Kristoffer Douglas Lang (born December 12, 1979) is an American professional basketball player. He played college basketball for North Carolina between 1998 and 2002 before playing professionally in Poland, NBA D-League, South Korea, Spain, Italy, Ukraine, Turkey, Venezuela, Dominican Republic, Argentina, and Uruguay.

College career
Lang played college basketball for North Carolina between 1998 and 2002. In 128 career games, he averaged 10.9 points and 5.3 rebounds per game.

Professional career
Lang made his professional debut in Poland, spending the 2002–03 season with Anwil Włocławek and winning the PLK championship. For the 2003–04 season, he returned to the U.S. and helped the Asheville Altitude win the NBDL championship. For the 2004–05 season, he moved to South Korea to play for the Seoul SK Knights. He finished the season in Spain with Unicaja Málaga. The next two seasons were spent in Italy with Virtus Bologna.
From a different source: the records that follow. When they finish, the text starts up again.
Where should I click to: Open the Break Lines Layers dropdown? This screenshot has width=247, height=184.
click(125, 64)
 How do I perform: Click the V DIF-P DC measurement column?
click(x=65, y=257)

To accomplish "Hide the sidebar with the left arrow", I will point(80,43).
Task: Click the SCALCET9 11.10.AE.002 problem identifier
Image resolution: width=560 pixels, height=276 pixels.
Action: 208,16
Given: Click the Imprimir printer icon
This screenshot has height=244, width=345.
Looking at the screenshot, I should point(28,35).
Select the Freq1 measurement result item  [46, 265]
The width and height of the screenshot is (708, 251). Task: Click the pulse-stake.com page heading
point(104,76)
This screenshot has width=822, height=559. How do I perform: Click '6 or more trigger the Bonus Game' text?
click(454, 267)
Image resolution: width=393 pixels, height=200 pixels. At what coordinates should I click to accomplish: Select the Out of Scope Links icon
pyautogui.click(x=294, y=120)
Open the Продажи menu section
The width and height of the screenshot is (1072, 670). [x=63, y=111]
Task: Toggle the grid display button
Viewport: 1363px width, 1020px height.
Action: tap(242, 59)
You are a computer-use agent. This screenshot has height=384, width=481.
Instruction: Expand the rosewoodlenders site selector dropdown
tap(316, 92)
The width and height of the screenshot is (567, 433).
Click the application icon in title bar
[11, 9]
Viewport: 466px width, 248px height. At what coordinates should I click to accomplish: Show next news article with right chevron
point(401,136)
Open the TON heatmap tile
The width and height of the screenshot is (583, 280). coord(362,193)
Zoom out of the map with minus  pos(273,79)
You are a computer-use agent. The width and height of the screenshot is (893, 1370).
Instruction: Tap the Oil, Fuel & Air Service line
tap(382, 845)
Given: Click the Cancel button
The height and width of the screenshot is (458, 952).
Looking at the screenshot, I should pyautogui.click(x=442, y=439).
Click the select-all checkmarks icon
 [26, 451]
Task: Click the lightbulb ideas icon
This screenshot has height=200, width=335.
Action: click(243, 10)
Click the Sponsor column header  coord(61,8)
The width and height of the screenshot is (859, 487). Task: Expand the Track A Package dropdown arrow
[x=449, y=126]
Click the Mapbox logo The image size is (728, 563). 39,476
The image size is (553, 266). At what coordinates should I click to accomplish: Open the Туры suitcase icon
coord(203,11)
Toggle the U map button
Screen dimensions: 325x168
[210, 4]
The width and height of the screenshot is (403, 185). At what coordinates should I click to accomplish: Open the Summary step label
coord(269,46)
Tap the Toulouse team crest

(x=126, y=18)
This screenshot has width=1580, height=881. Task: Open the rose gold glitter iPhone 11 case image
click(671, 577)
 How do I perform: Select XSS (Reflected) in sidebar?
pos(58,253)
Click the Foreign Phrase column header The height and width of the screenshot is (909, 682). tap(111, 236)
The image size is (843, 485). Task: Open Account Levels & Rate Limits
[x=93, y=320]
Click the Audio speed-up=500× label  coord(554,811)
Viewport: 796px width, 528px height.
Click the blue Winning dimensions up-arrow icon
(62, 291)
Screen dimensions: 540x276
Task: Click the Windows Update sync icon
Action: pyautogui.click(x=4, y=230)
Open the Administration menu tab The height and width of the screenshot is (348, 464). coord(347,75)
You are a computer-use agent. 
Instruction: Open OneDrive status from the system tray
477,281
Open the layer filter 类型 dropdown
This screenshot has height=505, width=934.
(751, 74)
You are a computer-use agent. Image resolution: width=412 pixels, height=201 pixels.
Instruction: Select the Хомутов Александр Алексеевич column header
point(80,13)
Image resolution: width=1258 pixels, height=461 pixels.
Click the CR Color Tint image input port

After spending preseason with the San Antonio Spurs in the NBA in October 2007, Lang moved to Ukraine for a short stint with Azovmash Mariupol. He returned to the U.S. in December 2007 to join the Austin Toros. He left the Toros in February 2008 and moved to Turkey to play for Türk Telekom. He continued on with Türk Telekom for the 2008–09 and 2009–10 seasons. Lang returned to Italy for the 2010–11 season to play for Enel Brindisi. He remained in Italy for the 2011–12 season, re-joining Virtus Bologna.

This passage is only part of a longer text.